* [Task objective]: As soon as the line containing "You are a computer-use" appears, start repeating lines exactly and continue to the end of the entries; please skip pictures.
------ Provided entries
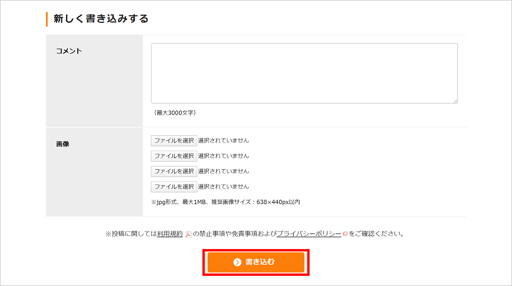Click the white arrow icon on 書き込む button

point(237,262)
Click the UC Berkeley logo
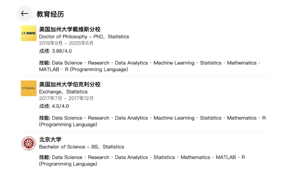The width and height of the screenshot is (295, 177). click(29, 88)
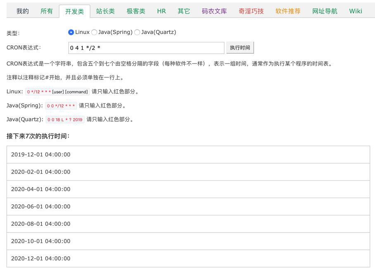The height and width of the screenshot is (272, 375).
Task: Choose the Java(Spring) type option
Action: point(94,32)

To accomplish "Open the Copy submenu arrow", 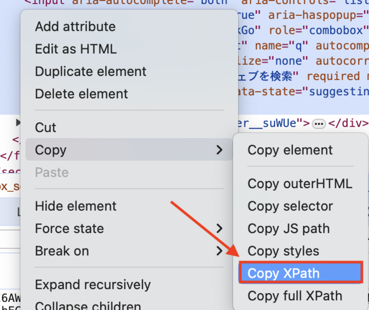I will point(220,150).
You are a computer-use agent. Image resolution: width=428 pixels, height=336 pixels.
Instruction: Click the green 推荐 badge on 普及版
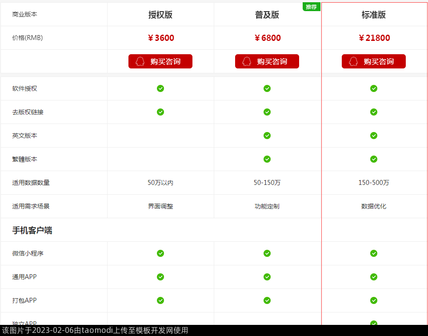coord(312,7)

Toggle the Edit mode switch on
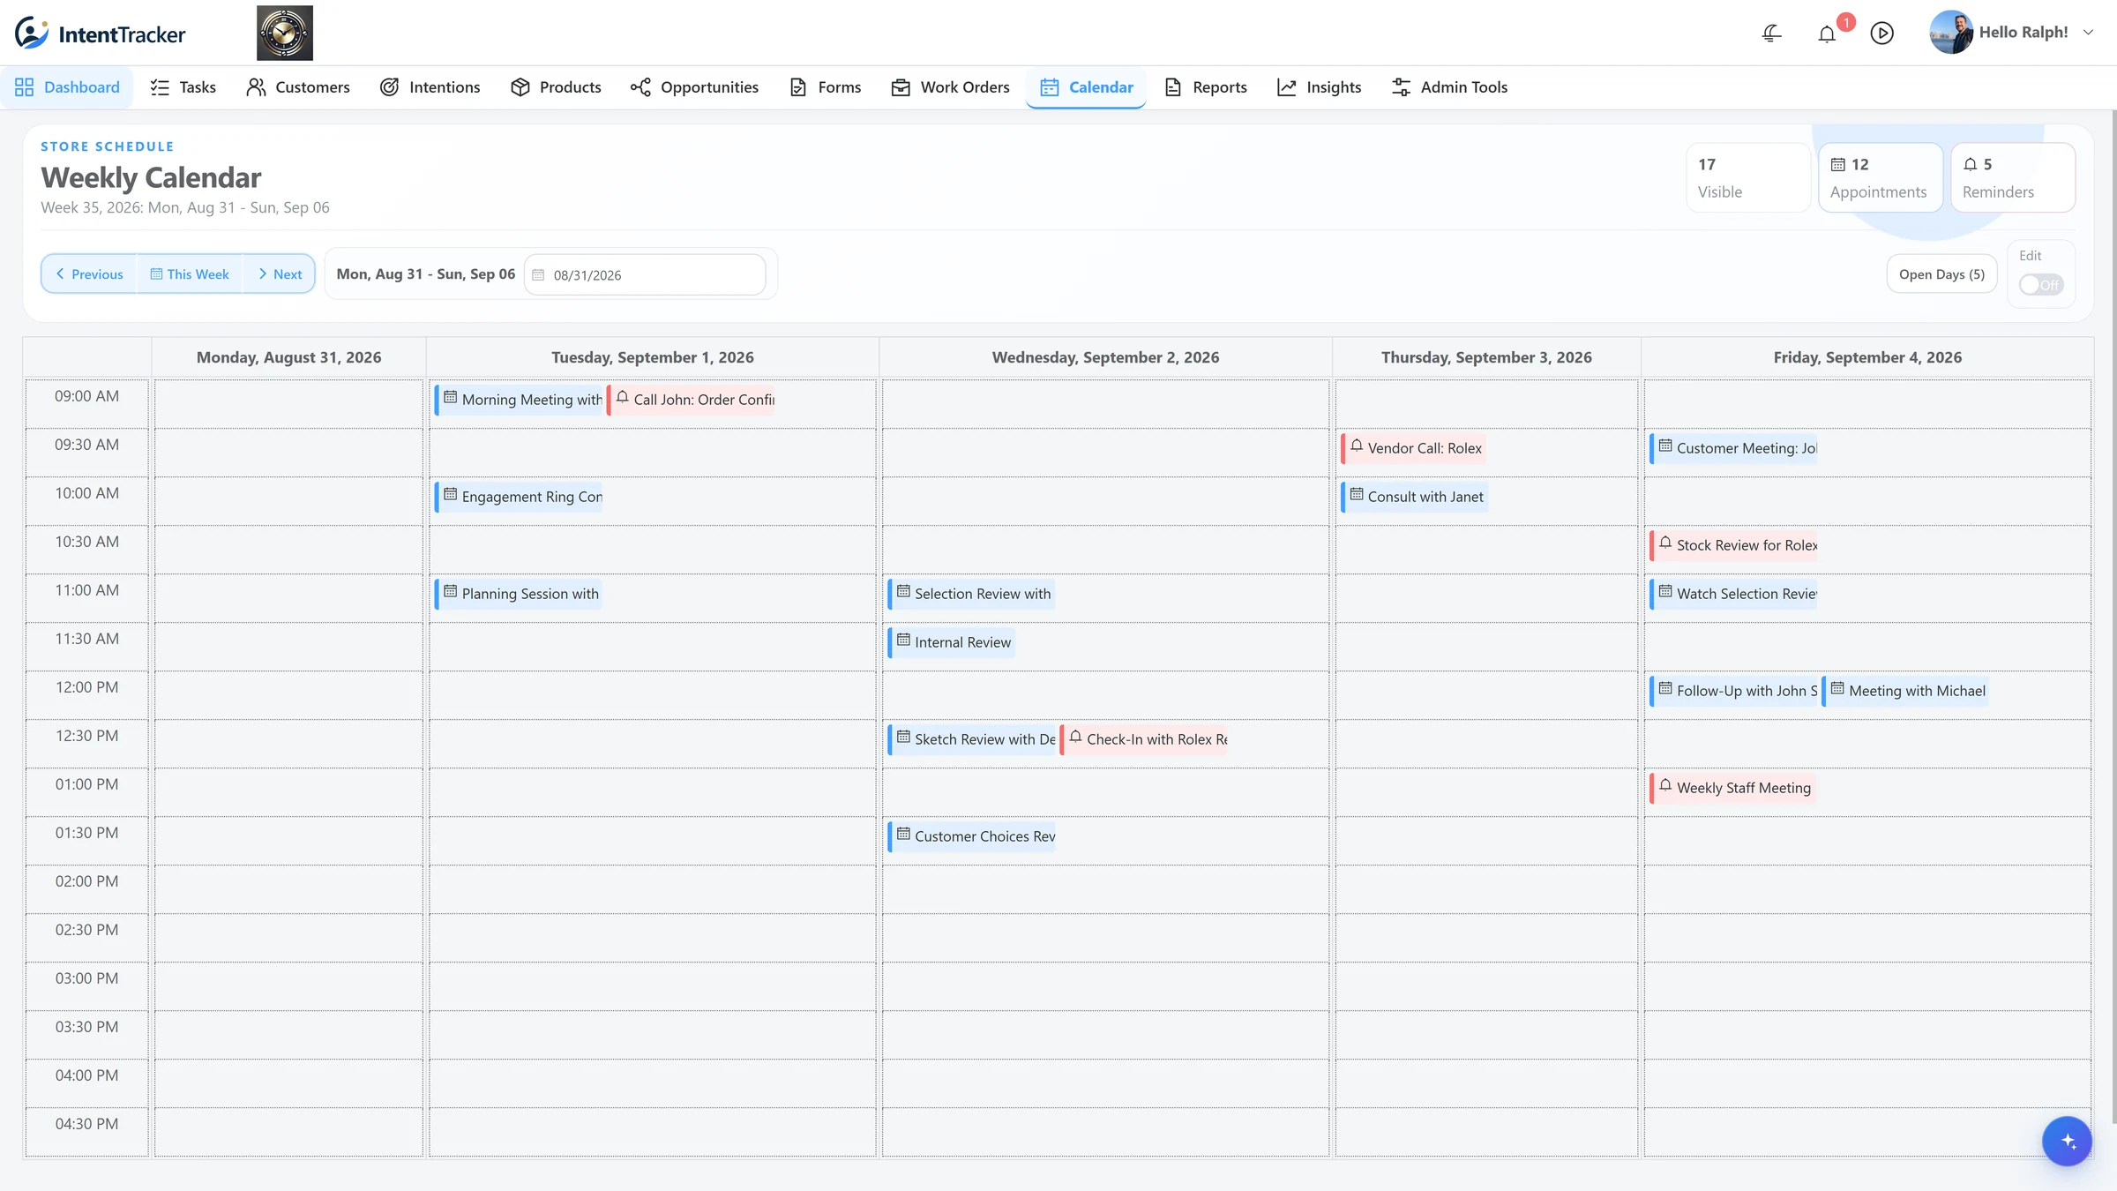click(x=2041, y=285)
------------
* [Your response]:
You are a computer-use agent. Image resolution: width=428 pixels, height=336 pixels.
Instruction: Click the green 推荐 badge on 普及版
coord(312,7)

Toggle the Edit mode switch on
click(x=2041, y=285)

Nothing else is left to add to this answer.